● **WHAT YOU NEED TO DO**: Can you echo every line of the records below, word for word and in the same order?

● **Item position entries**:
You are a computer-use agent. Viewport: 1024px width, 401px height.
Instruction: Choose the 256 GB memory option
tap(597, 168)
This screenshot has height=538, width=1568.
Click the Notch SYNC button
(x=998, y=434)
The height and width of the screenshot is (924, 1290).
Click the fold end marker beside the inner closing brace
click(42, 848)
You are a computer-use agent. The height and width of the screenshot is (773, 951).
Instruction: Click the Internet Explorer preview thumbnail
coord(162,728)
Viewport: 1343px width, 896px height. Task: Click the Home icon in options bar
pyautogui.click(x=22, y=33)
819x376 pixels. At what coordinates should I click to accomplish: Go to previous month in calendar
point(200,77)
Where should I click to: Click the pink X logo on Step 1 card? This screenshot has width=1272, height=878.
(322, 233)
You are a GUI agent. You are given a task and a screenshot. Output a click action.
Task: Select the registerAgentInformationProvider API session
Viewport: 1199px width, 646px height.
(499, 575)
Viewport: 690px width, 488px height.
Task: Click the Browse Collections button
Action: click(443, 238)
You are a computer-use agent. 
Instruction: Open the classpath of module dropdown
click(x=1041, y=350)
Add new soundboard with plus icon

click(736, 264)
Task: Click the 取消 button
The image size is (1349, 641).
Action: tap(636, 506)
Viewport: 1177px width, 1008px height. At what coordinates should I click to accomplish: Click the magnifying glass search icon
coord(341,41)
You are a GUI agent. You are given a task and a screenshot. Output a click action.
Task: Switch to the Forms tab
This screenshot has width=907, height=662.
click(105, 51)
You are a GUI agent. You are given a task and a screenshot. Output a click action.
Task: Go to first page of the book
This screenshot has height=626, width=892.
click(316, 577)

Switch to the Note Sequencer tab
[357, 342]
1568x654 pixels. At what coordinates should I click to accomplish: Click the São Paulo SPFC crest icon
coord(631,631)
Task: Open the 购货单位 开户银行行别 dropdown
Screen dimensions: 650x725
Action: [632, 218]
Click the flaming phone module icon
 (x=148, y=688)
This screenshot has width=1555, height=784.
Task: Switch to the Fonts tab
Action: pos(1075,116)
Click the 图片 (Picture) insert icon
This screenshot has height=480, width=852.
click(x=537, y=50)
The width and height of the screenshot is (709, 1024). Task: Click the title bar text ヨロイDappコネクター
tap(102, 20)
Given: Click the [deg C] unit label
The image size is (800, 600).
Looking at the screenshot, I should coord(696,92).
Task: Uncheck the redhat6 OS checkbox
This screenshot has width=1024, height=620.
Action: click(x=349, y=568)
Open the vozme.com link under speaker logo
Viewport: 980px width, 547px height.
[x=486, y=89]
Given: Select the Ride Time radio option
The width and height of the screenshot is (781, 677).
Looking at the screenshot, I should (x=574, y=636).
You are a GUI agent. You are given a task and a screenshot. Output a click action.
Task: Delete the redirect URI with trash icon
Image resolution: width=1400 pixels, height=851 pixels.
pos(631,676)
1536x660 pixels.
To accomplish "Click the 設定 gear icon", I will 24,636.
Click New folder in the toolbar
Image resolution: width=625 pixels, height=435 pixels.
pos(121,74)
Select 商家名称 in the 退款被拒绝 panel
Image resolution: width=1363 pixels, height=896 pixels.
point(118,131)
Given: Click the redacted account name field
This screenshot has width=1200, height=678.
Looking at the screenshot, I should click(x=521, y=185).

● **ANSWER FOR THIS EXERCISE**:
You are a computer-use agent. Viewport: 1024px width, 401px height.
Instruction: Choose the 256 GB memory option
tap(597, 168)
This screenshot has height=538, width=1568.
Click the Notch SYNC button
(x=998, y=434)
The height and width of the screenshot is (924, 1290).
Click the fold end marker beside the inner closing brace
click(42, 848)
You are a computer-use agent. The height and width of the screenshot is (773, 951).
Instruction: Click the Internet Explorer preview thumbnail
coord(162,728)
Viewport: 1343px width, 896px height. Task: Click the Home icon in options bar
pyautogui.click(x=22, y=33)
819x376 pixels. At what coordinates should I click to accomplish: Go to previous month in calendar
point(200,77)
Where should I click to: Click the pink X logo on Step 1 card? This screenshot has width=1272, height=878.
(322, 233)
You are a GUI agent. You are given a task and a screenshot. Output a click action.
Task: Select the registerAgentInformationProvider API session
Viewport: 1199px width, 646px height.
(499, 575)
Viewport: 690px width, 488px height.
Task: Click the Browse Collections button
Action: click(443, 238)
You are a computer-use agent. 
Instruction: Open the classpath of module dropdown
click(x=1041, y=350)
Add new soundboard with plus icon

click(736, 264)
Task: Click the 取消 button
The image size is (1349, 641).
Action: tap(636, 506)
Viewport: 1177px width, 1008px height. At what coordinates should I click to accomplish: Click the magnifying glass search icon
coord(341,41)
You are a GUI agent. You are given a task and a screenshot. Output a click action.
Task: Switch to the Forms tab
This screenshot has width=907, height=662.
click(105, 51)
You are a GUI agent. You are given a task and a screenshot. Output a click action.
Task: Go to first page of the book
This screenshot has height=626, width=892.
click(316, 577)

Switch to the Note Sequencer tab
[357, 342]
1568x654 pixels. At what coordinates should I click to accomplish: Click the São Paulo SPFC crest icon
coord(631,631)
Task: Open the 购货单位 开户银行行别 dropdown
Screen dimensions: 650x725
Action: [632, 218]
Click the flaming phone module icon
 (x=148, y=688)
This screenshot has width=1555, height=784.
Task: Switch to the Fonts tab
Action: pos(1075,116)
Click the 图片 (Picture) insert icon
This screenshot has height=480, width=852.
click(x=537, y=50)
The width and height of the screenshot is (709, 1024). Task: Click the title bar text ヨロイDappコネクター
tap(102, 20)
Given: Click the [deg C] unit label
The image size is (800, 600).
Looking at the screenshot, I should coord(696,92).
Task: Uncheck the redhat6 OS checkbox
This screenshot has width=1024, height=620.
Action: click(x=349, y=568)
Open the vozme.com link under speaker logo
Viewport: 980px width, 547px height.
[x=486, y=89]
Given: Select the Ride Time radio option
The width and height of the screenshot is (781, 677).
Looking at the screenshot, I should (x=574, y=636).
You are a GUI agent. You are given a task and a screenshot. Output a click action.
Task: Delete the redirect URI with trash icon
Image resolution: width=1400 pixels, height=851 pixels.
pos(631,676)
1536x660 pixels.
To accomplish "Click the 設定 gear icon", I will 24,636.
Click New folder in the toolbar
Image resolution: width=625 pixels, height=435 pixels.
pos(121,74)
Select 商家名称 in the 退款被拒绝 panel
Image resolution: width=1363 pixels, height=896 pixels.
point(118,131)
Given: Click the redacted account name field
This screenshot has width=1200, height=678.
Looking at the screenshot, I should click(x=521, y=185).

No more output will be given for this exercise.